§ **Task goal**
The required output is the exact run of lines in the listing below from the line holding "Task: Open the chart export download icon" through the line holding "Where should I", with no pictures.

§ **Data for this task**
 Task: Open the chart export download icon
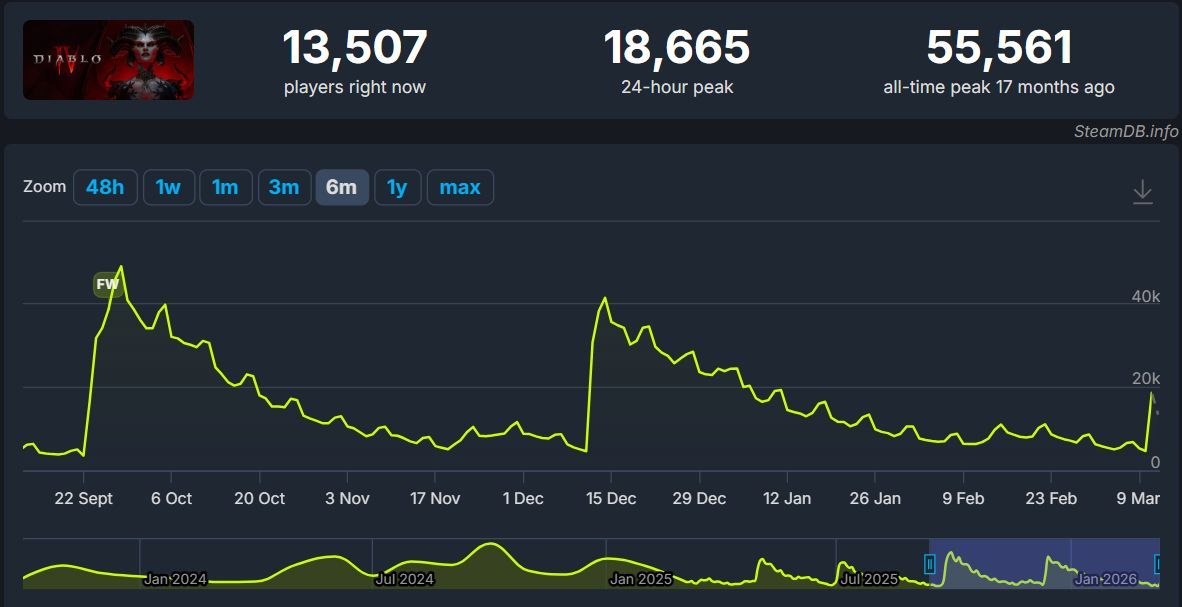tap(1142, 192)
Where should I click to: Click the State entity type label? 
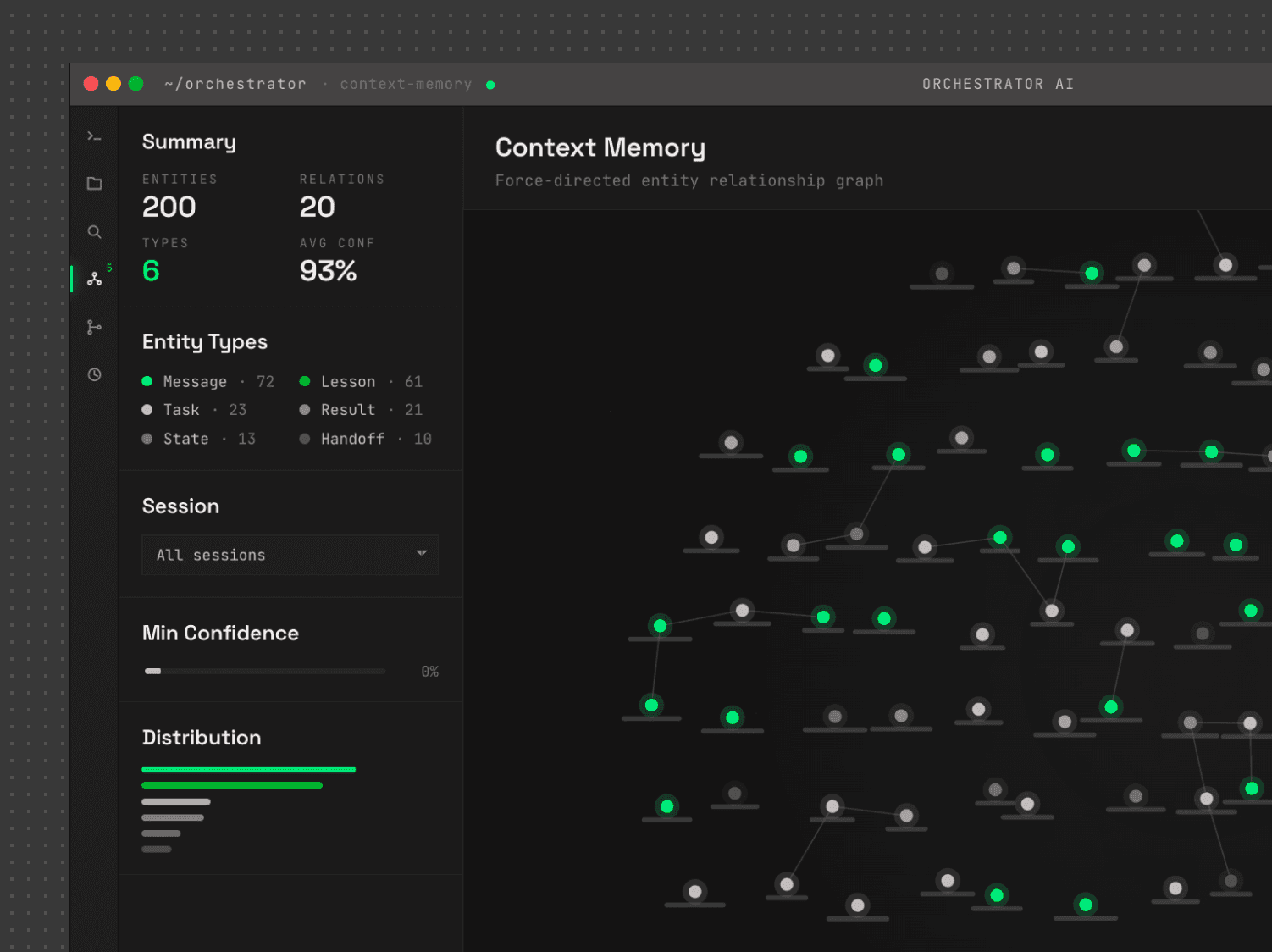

==

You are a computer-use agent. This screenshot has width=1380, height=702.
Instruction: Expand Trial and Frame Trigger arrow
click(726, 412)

§ **Worked solution**
 Task: Open the chart export download icon
tap(1142, 192)
Where should I click to: Click the State entity type label? 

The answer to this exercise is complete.